WORK TO COMPLETE:
Restate, word for word, the lines from the opening line of the data through the line containing "Click the commit", both included, and nothing else.

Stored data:
______________________________

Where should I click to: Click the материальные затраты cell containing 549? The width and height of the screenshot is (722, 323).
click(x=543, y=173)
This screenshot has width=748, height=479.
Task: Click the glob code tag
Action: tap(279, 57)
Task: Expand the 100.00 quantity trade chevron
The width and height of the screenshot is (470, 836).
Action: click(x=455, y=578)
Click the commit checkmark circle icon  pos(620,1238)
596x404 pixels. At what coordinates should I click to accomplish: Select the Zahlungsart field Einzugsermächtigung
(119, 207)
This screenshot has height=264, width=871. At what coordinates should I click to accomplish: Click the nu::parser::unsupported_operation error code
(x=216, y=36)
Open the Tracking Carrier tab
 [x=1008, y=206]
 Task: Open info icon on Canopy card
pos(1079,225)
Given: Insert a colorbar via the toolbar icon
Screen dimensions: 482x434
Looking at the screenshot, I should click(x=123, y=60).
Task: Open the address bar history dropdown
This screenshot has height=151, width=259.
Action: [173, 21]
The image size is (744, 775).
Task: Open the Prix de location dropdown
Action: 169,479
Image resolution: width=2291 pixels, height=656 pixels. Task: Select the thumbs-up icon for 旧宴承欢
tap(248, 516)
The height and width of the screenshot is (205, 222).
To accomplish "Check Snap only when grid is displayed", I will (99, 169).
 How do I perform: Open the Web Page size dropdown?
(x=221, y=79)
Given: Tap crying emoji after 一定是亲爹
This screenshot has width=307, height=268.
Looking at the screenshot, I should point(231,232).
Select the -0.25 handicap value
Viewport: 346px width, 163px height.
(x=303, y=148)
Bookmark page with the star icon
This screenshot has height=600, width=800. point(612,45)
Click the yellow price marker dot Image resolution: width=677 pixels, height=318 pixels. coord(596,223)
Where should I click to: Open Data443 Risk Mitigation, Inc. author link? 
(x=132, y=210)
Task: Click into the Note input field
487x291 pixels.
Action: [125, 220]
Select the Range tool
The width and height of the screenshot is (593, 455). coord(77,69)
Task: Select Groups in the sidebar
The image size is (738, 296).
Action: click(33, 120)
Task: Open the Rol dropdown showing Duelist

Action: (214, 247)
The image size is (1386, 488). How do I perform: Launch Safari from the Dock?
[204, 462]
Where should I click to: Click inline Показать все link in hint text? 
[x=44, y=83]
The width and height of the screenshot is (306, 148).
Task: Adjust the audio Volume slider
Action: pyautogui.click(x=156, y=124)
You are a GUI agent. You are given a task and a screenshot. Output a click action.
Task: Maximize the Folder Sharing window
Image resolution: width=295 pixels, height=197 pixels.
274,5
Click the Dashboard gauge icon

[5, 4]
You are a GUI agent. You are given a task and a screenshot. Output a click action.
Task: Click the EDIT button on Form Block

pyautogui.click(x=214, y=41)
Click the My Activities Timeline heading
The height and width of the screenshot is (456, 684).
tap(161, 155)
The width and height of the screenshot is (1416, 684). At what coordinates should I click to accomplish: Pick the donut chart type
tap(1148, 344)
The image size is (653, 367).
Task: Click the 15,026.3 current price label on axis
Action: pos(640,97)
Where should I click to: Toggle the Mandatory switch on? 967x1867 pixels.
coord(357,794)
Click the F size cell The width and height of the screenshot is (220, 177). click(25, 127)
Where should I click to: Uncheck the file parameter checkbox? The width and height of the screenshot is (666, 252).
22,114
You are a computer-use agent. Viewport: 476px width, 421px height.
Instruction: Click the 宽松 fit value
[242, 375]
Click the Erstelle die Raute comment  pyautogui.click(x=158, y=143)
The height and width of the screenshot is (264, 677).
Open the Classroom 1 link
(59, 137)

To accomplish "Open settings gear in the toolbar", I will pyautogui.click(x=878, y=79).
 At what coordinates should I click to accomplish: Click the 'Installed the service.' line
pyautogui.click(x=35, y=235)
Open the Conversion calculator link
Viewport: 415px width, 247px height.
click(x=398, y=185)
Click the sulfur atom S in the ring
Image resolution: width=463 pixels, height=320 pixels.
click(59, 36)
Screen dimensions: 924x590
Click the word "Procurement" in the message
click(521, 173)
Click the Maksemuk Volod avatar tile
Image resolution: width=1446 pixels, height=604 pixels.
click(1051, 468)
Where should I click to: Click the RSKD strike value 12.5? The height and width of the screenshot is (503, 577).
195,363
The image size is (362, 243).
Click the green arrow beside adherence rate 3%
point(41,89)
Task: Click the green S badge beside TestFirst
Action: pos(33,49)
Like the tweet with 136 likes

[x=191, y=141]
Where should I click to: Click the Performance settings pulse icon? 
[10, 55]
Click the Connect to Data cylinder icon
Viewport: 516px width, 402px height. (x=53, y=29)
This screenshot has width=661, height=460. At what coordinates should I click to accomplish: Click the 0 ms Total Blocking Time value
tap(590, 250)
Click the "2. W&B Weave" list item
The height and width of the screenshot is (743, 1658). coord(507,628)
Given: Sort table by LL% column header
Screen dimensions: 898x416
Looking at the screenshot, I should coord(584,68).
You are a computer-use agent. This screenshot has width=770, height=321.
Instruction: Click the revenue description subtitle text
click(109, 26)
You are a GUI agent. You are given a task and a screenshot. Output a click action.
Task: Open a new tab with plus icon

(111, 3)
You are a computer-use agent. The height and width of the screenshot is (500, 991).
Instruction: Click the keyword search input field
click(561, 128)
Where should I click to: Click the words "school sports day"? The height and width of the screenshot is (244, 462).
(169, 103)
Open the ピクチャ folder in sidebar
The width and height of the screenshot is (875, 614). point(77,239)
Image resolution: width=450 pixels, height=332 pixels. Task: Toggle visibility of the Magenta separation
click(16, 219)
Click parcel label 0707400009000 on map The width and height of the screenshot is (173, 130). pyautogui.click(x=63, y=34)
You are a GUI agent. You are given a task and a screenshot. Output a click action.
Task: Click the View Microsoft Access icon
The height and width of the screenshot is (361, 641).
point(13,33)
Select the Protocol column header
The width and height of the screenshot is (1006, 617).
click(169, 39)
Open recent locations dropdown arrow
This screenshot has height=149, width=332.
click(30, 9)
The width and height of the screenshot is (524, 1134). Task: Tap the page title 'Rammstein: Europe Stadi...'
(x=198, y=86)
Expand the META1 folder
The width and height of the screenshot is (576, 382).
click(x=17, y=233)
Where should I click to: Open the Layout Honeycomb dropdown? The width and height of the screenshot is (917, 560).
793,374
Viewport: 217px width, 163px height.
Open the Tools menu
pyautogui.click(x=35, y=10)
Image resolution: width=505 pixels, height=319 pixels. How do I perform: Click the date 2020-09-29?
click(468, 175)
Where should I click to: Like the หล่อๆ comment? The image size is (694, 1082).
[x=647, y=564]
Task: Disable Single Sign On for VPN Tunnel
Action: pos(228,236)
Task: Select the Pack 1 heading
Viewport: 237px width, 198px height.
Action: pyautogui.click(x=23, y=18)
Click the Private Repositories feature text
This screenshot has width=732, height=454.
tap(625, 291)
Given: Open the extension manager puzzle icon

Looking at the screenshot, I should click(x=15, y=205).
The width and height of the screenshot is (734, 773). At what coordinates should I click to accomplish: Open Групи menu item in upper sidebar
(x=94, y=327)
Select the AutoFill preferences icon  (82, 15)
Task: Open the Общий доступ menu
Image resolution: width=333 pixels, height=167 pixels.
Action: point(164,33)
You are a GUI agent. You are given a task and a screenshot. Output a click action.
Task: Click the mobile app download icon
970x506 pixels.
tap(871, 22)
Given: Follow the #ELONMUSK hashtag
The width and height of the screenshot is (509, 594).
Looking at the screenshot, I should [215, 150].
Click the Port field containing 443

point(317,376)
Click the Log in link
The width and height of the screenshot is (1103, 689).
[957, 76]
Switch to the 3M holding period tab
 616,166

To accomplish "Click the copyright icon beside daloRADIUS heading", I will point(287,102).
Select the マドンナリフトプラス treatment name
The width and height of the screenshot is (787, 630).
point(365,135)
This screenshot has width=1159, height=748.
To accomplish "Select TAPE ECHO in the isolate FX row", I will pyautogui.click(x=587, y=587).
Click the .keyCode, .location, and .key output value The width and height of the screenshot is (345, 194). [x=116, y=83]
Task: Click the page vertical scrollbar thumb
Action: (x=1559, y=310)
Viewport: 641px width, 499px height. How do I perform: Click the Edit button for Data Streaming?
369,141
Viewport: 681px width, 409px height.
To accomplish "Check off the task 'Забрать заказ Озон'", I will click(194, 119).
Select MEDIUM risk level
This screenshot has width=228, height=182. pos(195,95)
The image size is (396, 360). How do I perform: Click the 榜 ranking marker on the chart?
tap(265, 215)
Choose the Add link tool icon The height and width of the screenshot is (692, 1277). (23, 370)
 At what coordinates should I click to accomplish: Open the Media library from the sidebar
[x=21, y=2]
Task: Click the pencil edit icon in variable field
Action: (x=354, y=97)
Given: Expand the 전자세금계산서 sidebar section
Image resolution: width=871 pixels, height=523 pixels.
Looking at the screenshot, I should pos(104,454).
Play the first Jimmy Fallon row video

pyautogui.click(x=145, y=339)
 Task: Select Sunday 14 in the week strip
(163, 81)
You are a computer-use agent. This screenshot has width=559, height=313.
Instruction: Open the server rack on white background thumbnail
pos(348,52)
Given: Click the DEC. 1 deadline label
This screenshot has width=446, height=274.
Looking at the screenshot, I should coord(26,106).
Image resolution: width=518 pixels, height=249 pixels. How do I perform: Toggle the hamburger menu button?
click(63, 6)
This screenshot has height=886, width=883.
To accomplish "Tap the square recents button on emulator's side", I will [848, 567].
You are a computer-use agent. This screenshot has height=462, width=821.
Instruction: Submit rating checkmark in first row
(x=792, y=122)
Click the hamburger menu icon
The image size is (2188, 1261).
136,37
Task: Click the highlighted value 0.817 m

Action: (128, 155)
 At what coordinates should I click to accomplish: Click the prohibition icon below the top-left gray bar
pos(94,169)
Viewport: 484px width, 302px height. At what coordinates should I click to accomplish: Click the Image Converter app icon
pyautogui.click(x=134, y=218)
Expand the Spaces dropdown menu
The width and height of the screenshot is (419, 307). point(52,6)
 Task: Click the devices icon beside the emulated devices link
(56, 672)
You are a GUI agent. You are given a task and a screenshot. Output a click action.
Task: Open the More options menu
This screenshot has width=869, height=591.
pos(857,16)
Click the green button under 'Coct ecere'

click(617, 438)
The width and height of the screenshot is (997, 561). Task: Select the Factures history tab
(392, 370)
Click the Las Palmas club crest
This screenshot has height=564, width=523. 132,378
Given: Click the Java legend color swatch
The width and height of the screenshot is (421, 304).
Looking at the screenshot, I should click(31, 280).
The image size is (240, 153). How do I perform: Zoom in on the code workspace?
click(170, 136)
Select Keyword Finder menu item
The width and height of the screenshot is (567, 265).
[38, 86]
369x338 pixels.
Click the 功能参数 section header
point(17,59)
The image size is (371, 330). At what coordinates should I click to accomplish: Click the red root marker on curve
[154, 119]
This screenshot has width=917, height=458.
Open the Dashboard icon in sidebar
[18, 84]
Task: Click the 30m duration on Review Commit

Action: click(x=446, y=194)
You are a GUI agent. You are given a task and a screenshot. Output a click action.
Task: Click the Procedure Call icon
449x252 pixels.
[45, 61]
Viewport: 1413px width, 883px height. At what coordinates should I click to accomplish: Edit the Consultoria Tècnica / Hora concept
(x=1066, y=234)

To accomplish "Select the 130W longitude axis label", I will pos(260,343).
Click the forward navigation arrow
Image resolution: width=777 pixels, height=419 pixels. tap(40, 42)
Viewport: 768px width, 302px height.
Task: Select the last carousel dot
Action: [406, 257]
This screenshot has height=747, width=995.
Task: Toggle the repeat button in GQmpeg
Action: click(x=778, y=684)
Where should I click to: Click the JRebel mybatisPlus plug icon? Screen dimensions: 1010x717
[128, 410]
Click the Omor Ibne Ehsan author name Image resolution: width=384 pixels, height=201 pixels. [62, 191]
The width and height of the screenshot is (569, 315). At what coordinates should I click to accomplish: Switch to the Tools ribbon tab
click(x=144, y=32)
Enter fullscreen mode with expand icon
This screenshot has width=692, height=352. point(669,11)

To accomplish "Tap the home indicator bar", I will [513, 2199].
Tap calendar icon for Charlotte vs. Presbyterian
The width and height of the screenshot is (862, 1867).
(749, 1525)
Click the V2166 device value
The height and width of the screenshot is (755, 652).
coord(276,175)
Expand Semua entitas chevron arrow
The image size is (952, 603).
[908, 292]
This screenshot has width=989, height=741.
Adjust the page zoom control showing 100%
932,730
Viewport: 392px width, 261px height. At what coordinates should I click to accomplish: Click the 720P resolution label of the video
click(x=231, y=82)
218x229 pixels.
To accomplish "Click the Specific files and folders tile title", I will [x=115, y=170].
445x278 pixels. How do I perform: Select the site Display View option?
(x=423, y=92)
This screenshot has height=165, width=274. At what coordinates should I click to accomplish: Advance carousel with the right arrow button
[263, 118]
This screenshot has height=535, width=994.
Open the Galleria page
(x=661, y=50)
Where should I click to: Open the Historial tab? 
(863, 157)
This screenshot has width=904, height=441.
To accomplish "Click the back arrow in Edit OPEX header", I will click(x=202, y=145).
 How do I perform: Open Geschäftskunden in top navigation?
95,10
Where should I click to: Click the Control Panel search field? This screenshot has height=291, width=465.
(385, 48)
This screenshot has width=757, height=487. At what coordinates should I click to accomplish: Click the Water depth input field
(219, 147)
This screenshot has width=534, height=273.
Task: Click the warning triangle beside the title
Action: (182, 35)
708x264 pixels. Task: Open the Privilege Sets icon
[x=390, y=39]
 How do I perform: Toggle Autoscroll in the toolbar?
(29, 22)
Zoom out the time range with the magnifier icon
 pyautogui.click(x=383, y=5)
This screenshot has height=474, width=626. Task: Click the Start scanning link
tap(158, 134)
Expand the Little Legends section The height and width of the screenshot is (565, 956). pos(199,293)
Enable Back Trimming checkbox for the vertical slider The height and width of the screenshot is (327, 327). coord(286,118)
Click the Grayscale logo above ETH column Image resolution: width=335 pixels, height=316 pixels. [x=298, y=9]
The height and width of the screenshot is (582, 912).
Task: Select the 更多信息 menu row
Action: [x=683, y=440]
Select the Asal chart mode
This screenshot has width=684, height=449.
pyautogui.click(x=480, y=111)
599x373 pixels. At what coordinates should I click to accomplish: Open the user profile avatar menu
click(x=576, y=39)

______________________________

OUTPUT FOR THIS EXERCISE:
Where should I click to: Click the материальные затраты cell containing 549? The width and height of the screenshot is (722, 323).
click(x=543, y=173)
This screenshot has width=748, height=479.
Task: Click the glob code tag
Action: tap(279, 57)
Task: Expand the 100.00 quantity trade chevron
The width and height of the screenshot is (470, 836).
Action: click(x=455, y=578)
Click the commit checkmark circle icon  pos(620,1238)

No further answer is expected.